Bill Kuhlmann swears a day is coming when he’s going to write a tell-all book on what happened behind-the-scenes during Pro Modified’s formative years. And for the Wentzville, Mo.-based Pro Modified icon, if the book is as successful as his part in pioneering the class, it could be a best-seller.
“A lot of people forget who had the first big wing…I had to make that,” said Kuhlmann, speaking to Attitude’s CompetitionPlus.com for the Two Decades of Thrill series. “Who had the first dual parachutes? I had to come up with that because my cars were too heavy to stop. Double frame rail car … no one had ever heard of them. Who had the first nitrous oxide on an engine that was over 615-cubic inches? Nobody wanted to take a chance and blow up their high dollar motor.”
Kuhlmann was accustomed to taking those chances.
The former UDRA Pro Stock champion took a chance that he could take a homebuilt Camaro, race the 1987 IHRA Winternationals in Darlington, SC, and post the first-ever 200 mile per hour pass in a doorslammer. He did it with considerably less budget than his higher-financed competitors.
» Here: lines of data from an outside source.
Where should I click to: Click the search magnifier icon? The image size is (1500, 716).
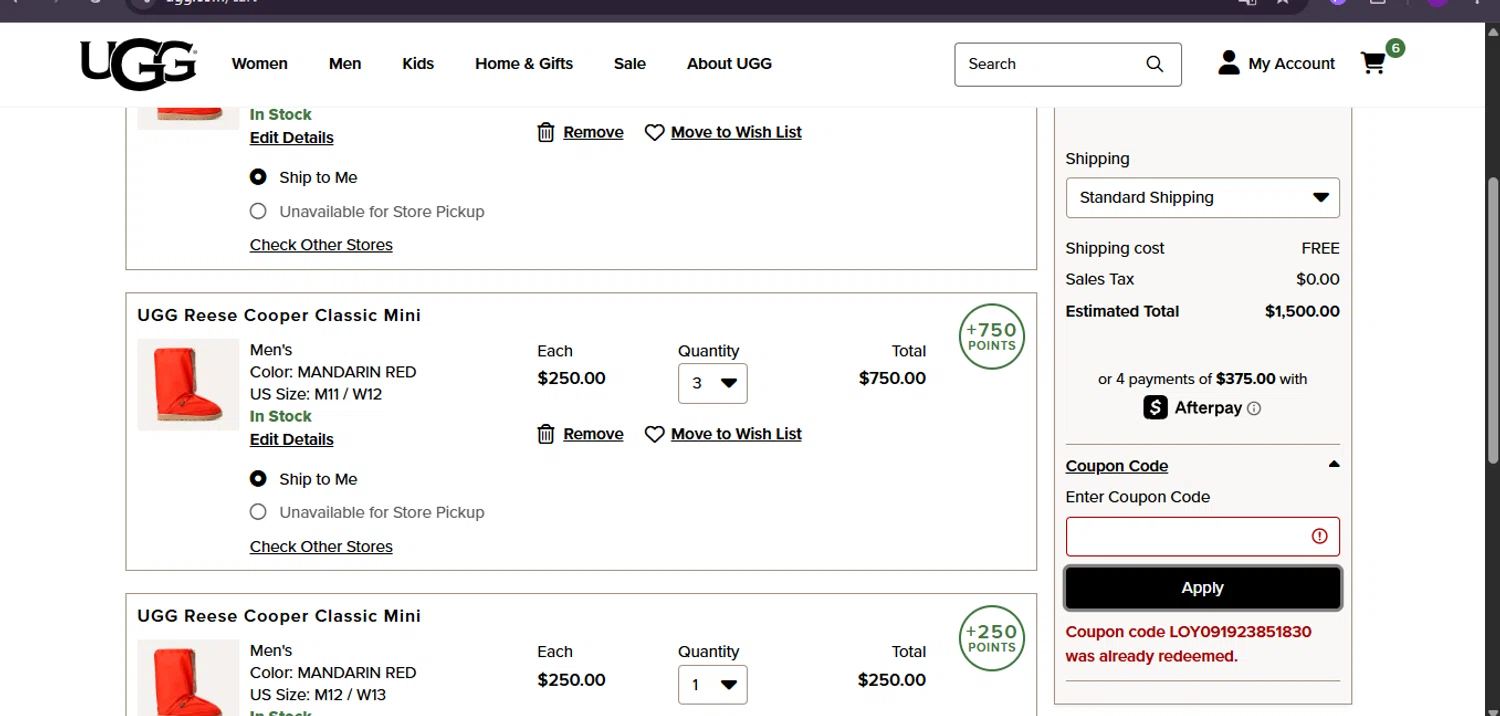click(1154, 64)
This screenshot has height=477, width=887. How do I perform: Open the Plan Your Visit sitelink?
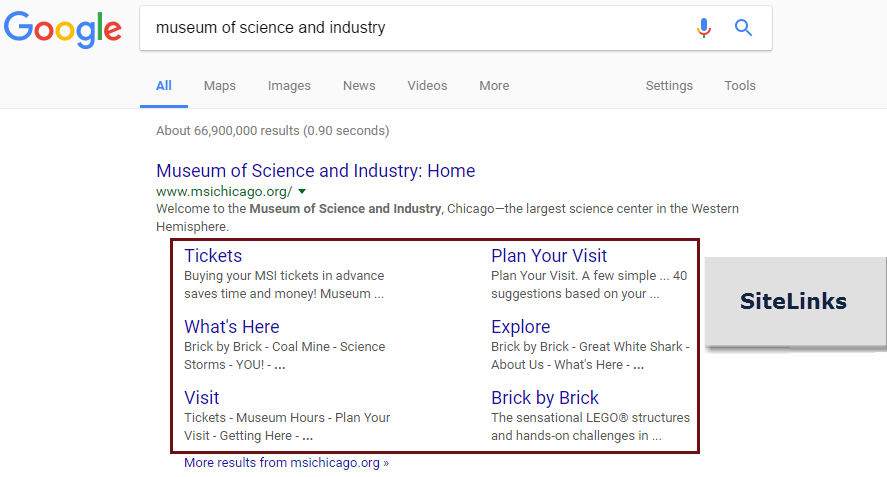click(x=549, y=256)
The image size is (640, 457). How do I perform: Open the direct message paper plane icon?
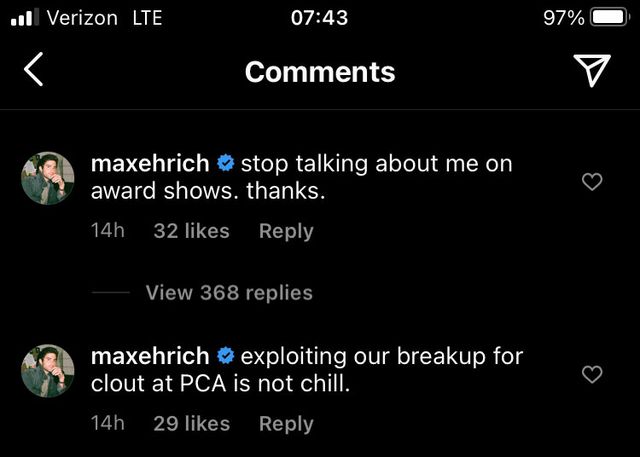coord(592,70)
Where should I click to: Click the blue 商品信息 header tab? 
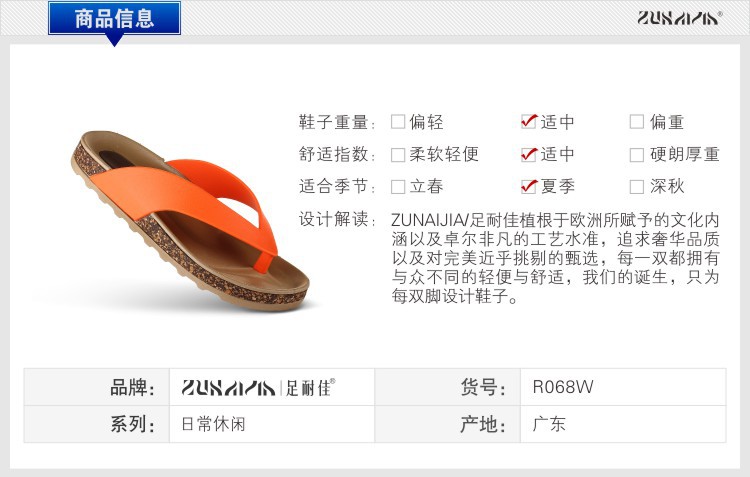pyautogui.click(x=114, y=18)
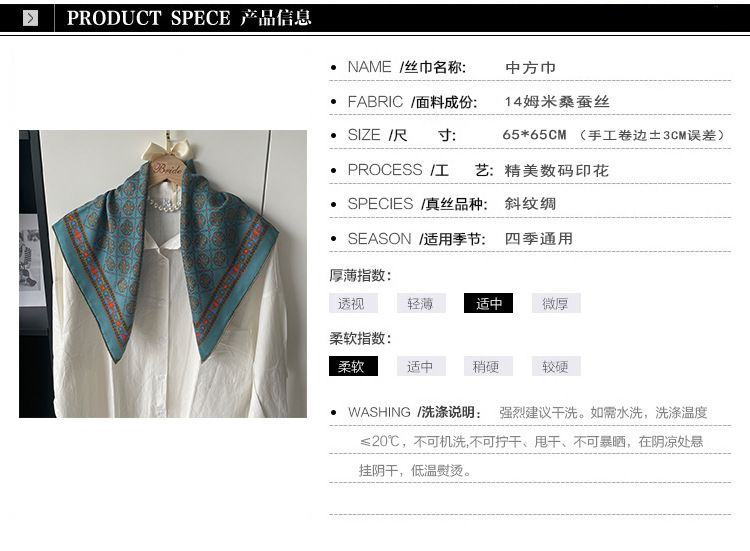Image resolution: width=750 pixels, height=551 pixels.
Task: Select the 适中 softness option
Action: click(x=421, y=366)
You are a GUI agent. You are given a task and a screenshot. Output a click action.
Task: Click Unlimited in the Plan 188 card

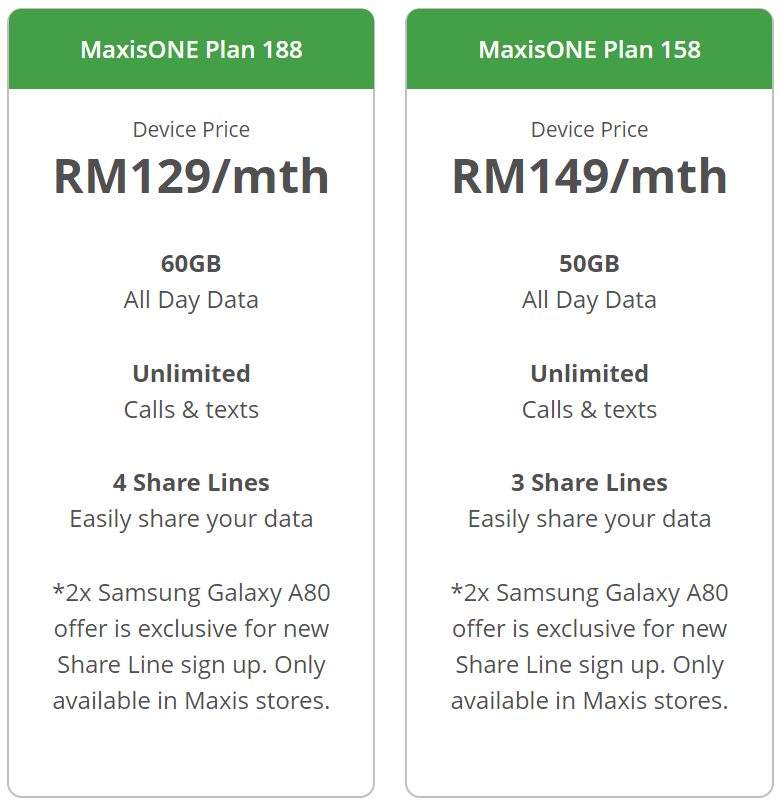pos(191,373)
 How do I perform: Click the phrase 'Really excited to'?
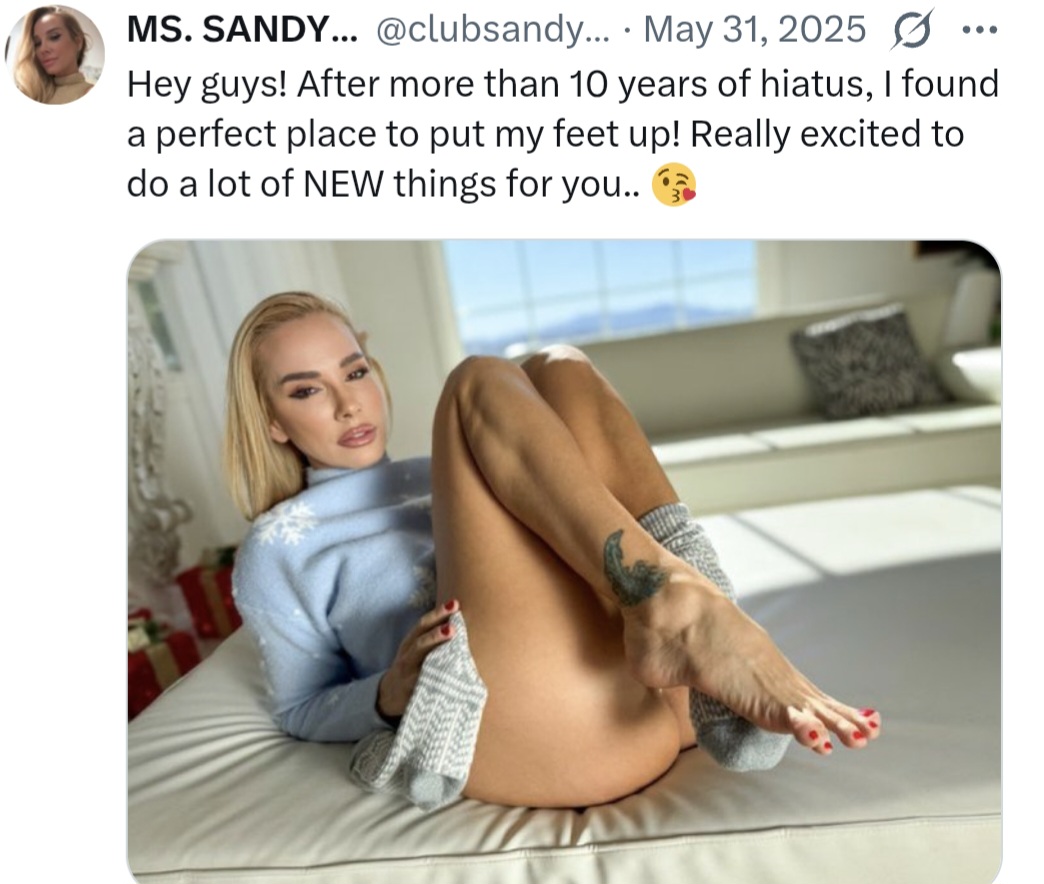point(828,134)
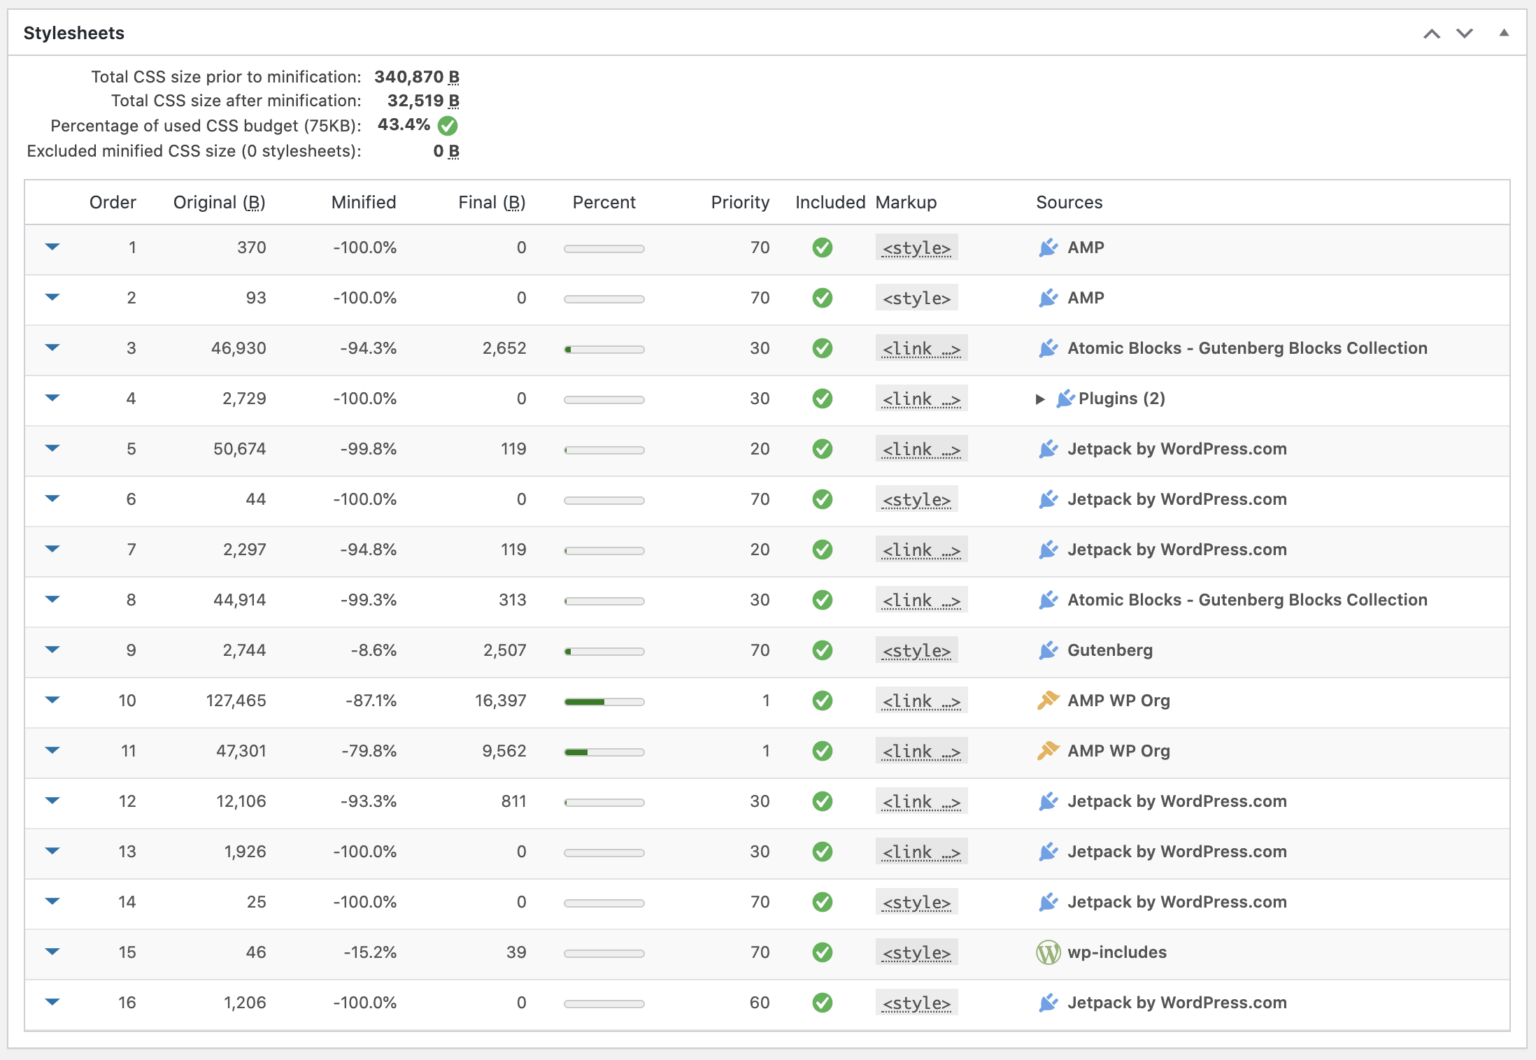Click the <style> markup in row 15
The image size is (1536, 1060).
[x=916, y=952]
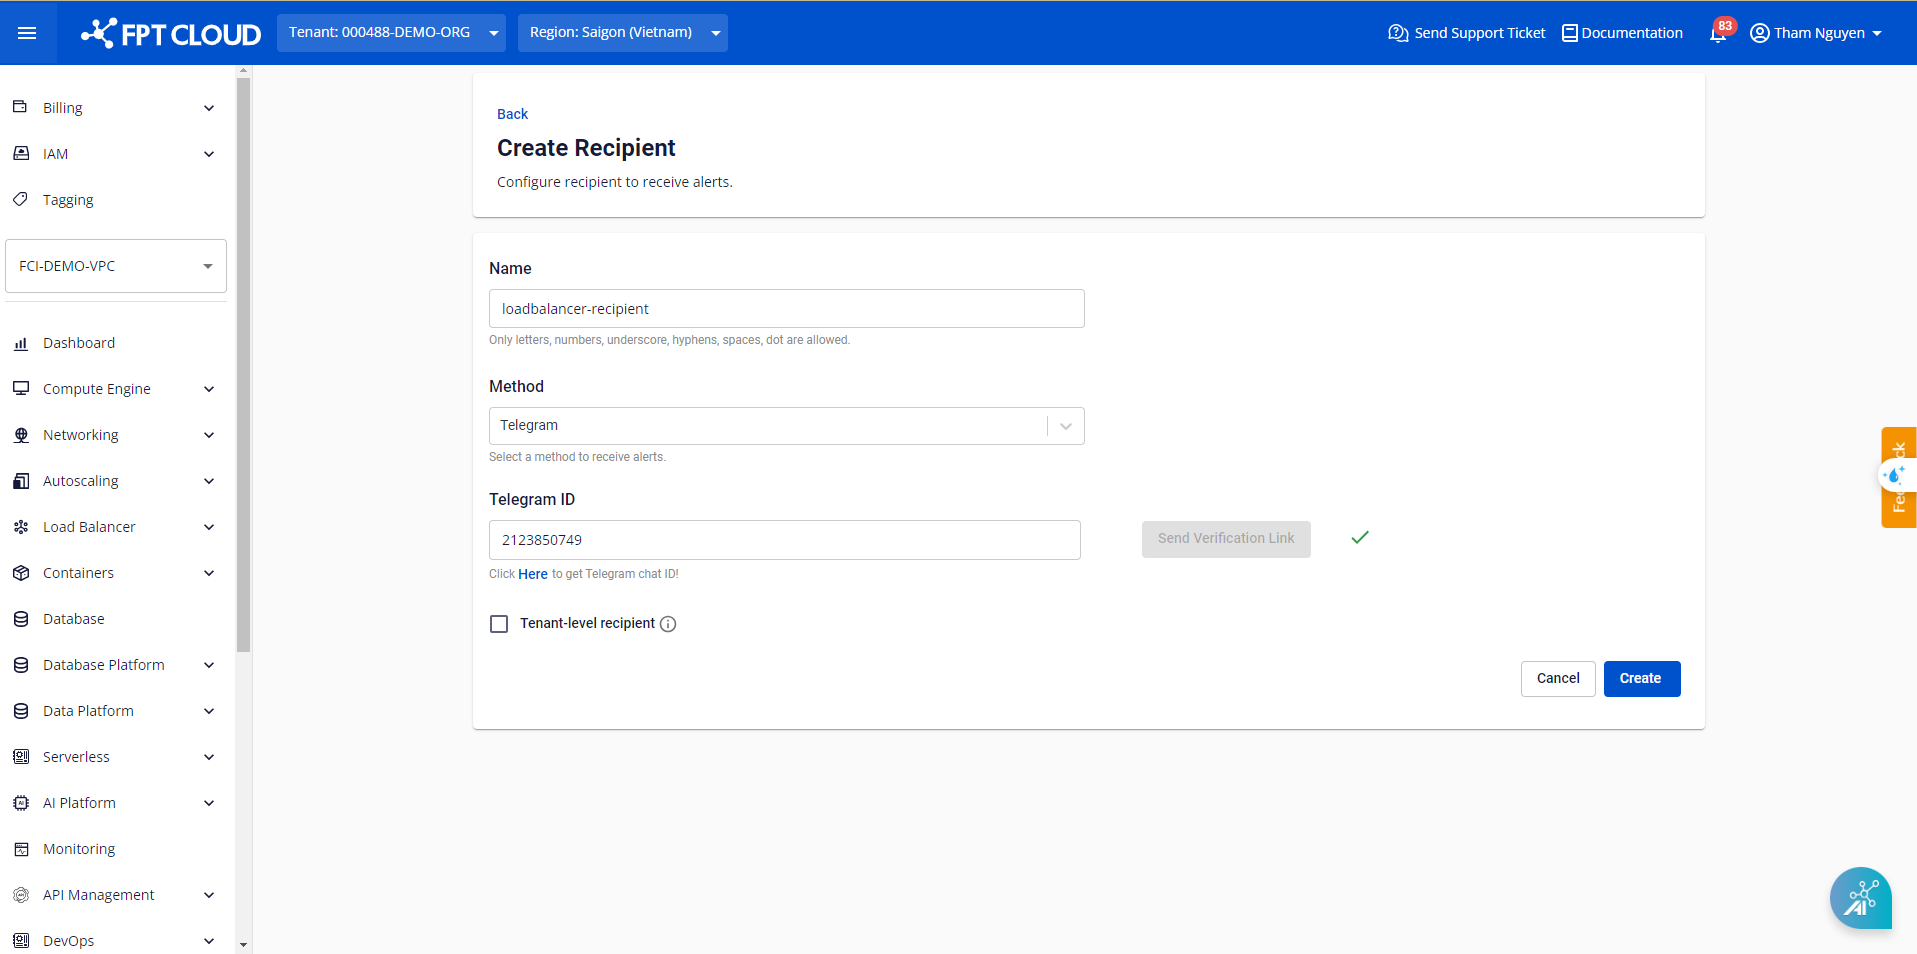Click the notifications bell icon
The image size is (1917, 954).
click(x=1717, y=34)
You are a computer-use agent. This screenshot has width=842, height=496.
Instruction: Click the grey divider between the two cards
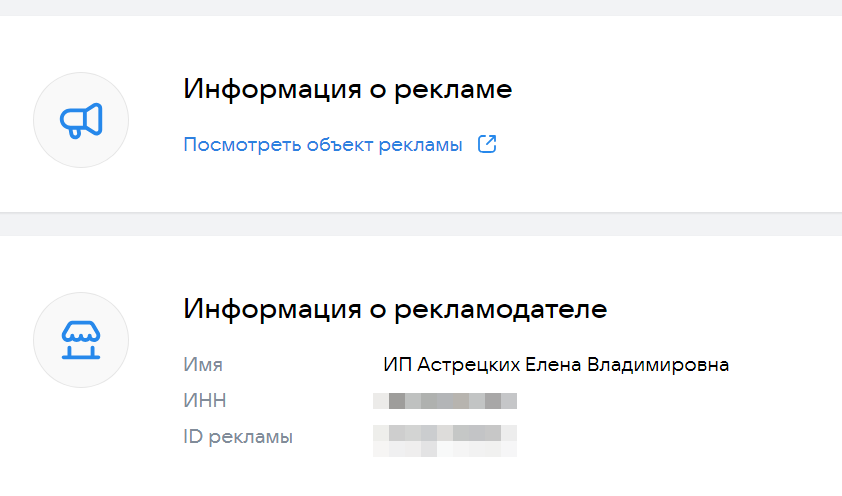421,225
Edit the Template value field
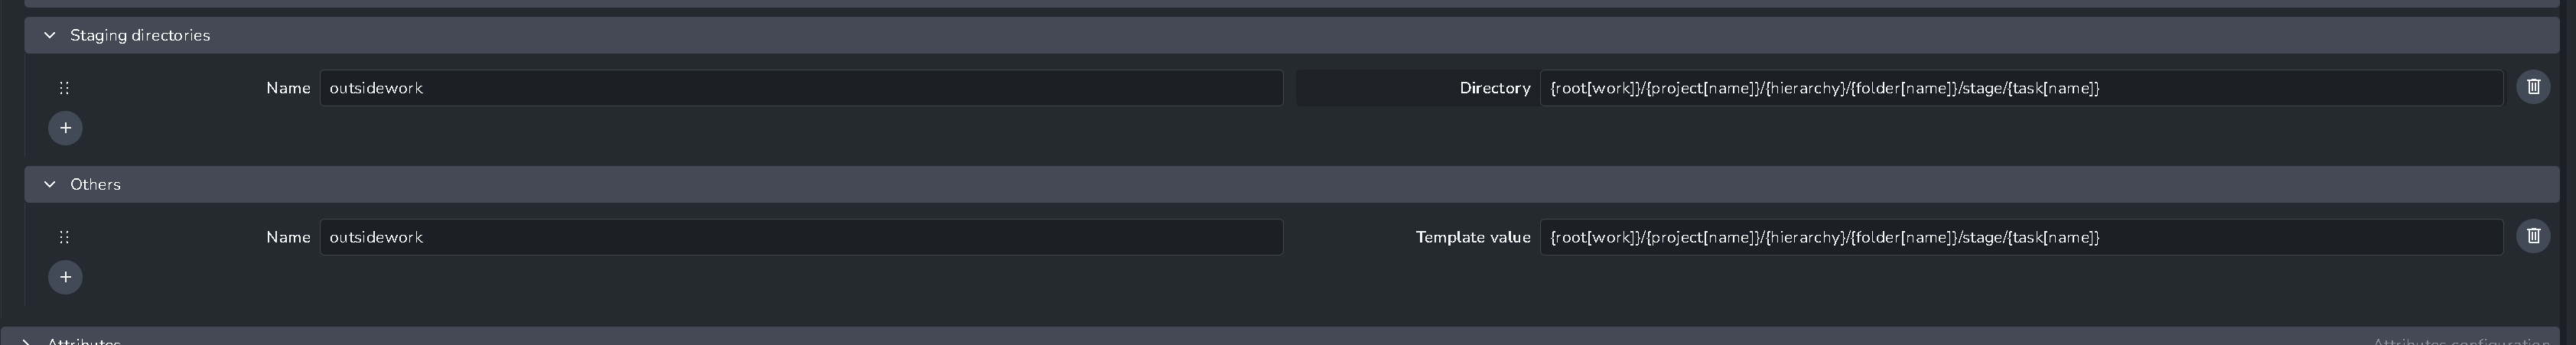 click(2021, 237)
“People didn’t realize what a low buck deal program I had,” added Kuhlmann. “That’s why when I got that Summit deal, it was special.”
Kuhlmann watched in the early going as many of his early innovations found their way into his competitor’s cars.
Those days have come and gone, and to this day, Kuhlmann believes one of his finest innovations is alive and well. Take a look at what the ADRL’s Pro Extreme division represents, and you’ll see that it bears a striking resemblance to a concept formulated in 2002 and branded as the Xtreme Racing League.
“The XRL was my whole thing … my idea and Kenny was going with it,” Kuhlmann added. “It was a deal where I couldn’t afford to do what I needed to do, he followed through on it. He changed the name, with my blessings and went ahead. More power to him.”
Kuhlmann leads a simpler life these days. After racing 40 years professionally, he’s on the sidelines because the finances won’t support racing the way he prefers.
“Pro Modified has gotten so expensive like all classes do,” Kuhlmann admits. “I’m not crying sour grapes but it’s gotten so expensive now that it’s at the point now … that unless you have a major source of income somewhere, and want to race at the top level, it’s going to take a lot of money. I’m one of those racers who's smart enough to know that I don’t have the money to do what it takes to do it at that level.”
“I am proud in some ways and disappointed in others,” Kuhlmann said. “I have mixed emotions on it. The politics of it all … there got to be too many rules. The politics brought in rule after rule. It’s polluted with rules now.”
Despite Kuhlmann’s conflicted outlook, he still loves the class and admits he’s in the process of building a new car, a 1969 Corvette, to sell. He’s building his vision of the ultimate car. In his time away from racing, he’s analyzed and studied every aspect of his past runs.
“It’s different because I don’t have a deadline,” Kuhlmann explained. “I can just piddle around with it and it keeps me busy. I’ve discovered a few things that are simplistic things about some of these cars. When you are not in the frying pan of having to compete and not having to race every week, you can really sit back and look at things.”
And just what is Kuhlmann’s biggest observation?
“We just had too much horsepower,” he admitted, of the last time he raced. “It’s obvious now to watch the guys with screw blowers and now their horsepower range is up there, everyone thought I had forgotten how to drive. I’m watching these guys tap walls left and right, no matter who they are. It’s not that they are bad drivers, there are a lot of good ones. But when you have so much power – it’s a monster to control in a door car.”
For Kuhlmann, he’s not sure if he’s through fooling with that monster or not. If or when that time comes again, Mr. 200 will have the silver bullet loaded in the chamber and ready to fire.